→ **Exercise goal**: Output the items verbatim between the lines holding "Given: Switch to the 注册登记申请 tab" and "Click on CREMOSANO", inclusive.

(Dataset records)
━━━━━━
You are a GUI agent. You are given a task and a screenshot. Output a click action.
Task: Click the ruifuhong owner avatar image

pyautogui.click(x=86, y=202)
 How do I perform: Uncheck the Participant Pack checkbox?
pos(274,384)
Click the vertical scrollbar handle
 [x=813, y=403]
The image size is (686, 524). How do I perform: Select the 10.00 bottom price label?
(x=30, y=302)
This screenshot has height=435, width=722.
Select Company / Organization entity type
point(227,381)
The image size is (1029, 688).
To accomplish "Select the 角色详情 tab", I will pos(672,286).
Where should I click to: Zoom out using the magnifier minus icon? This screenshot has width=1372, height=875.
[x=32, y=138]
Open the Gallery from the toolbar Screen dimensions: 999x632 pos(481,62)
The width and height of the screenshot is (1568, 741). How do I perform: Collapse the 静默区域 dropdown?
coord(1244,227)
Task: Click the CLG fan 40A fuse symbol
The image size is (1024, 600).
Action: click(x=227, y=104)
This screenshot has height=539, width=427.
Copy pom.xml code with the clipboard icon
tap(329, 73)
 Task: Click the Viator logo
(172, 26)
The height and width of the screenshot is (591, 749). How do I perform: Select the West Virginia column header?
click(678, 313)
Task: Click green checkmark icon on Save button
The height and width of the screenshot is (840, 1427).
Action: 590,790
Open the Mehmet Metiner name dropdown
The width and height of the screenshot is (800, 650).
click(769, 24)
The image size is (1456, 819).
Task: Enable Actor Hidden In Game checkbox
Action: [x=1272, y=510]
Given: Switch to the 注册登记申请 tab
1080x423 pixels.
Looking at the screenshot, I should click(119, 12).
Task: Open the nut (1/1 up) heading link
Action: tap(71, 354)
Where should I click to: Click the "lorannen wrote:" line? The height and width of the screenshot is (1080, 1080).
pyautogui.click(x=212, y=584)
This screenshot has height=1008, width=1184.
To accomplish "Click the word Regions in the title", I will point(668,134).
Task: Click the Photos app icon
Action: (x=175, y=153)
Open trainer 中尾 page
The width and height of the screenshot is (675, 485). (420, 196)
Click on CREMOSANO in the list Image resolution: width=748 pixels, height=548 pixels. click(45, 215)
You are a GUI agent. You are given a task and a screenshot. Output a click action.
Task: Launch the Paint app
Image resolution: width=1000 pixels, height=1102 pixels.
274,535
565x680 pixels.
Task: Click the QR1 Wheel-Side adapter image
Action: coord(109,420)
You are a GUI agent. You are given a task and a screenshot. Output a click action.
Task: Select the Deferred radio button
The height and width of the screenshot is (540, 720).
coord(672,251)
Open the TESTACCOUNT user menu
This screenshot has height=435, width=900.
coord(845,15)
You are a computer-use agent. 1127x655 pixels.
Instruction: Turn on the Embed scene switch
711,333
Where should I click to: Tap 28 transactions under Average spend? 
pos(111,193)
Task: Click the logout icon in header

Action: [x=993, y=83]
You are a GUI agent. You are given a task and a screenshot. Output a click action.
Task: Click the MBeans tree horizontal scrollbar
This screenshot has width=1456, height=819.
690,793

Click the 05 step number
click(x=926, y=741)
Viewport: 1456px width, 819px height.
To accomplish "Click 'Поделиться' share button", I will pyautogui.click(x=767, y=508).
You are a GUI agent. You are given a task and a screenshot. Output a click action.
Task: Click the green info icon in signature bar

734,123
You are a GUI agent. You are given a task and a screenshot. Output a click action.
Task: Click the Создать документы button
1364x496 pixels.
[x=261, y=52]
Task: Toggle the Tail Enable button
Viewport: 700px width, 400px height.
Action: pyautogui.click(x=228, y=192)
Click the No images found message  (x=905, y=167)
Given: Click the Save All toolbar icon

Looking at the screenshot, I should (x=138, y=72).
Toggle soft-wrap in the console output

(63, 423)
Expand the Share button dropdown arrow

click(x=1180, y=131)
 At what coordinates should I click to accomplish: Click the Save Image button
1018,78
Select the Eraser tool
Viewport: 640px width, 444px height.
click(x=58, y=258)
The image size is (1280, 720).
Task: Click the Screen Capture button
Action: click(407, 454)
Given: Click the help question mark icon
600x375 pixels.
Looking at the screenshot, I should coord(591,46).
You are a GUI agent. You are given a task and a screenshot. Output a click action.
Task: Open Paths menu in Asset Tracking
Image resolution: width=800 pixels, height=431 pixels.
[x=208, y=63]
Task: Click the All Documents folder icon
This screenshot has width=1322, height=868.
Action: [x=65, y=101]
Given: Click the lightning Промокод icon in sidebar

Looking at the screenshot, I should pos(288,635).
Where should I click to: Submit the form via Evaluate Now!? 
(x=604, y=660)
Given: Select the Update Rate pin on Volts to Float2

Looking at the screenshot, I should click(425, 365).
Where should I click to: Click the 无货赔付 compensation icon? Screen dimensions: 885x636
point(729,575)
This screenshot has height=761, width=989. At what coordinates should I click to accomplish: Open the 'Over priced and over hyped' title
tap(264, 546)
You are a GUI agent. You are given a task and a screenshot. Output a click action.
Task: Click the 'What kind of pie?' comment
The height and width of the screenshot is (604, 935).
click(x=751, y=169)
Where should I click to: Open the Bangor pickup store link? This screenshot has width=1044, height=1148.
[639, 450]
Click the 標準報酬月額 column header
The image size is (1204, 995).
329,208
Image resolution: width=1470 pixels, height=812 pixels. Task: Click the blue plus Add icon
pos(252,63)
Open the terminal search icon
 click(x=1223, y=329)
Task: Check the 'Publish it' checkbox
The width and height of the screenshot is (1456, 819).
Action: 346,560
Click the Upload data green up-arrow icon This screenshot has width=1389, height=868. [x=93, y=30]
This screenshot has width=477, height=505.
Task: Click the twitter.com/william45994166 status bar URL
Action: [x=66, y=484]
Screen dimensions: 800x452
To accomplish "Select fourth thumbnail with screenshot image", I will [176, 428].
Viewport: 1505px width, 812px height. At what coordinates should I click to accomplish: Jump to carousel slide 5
━━━━━━
→ **Task solution**:
Given: Switch to the 注册登记申请 tab
1080x423 pixels.
Looking at the screenshot, I should click(119, 12).
Task: Open the nut (1/1 up) heading link
Action: tap(71, 354)
Where should I click to: Click the "lorannen wrote:" line? The height and width of the screenshot is (1080, 1080).
pyautogui.click(x=212, y=584)
This screenshot has height=1008, width=1184.
To accomplish "Click the word Regions in the title", I will point(668,134).
Task: Click the Photos app icon
Action: (x=175, y=153)
Open trainer 中尾 page
The width and height of the screenshot is (675, 485). (420, 196)
Click on CREMOSANO in the list Image resolution: width=748 pixels, height=548 pixels. click(45, 215)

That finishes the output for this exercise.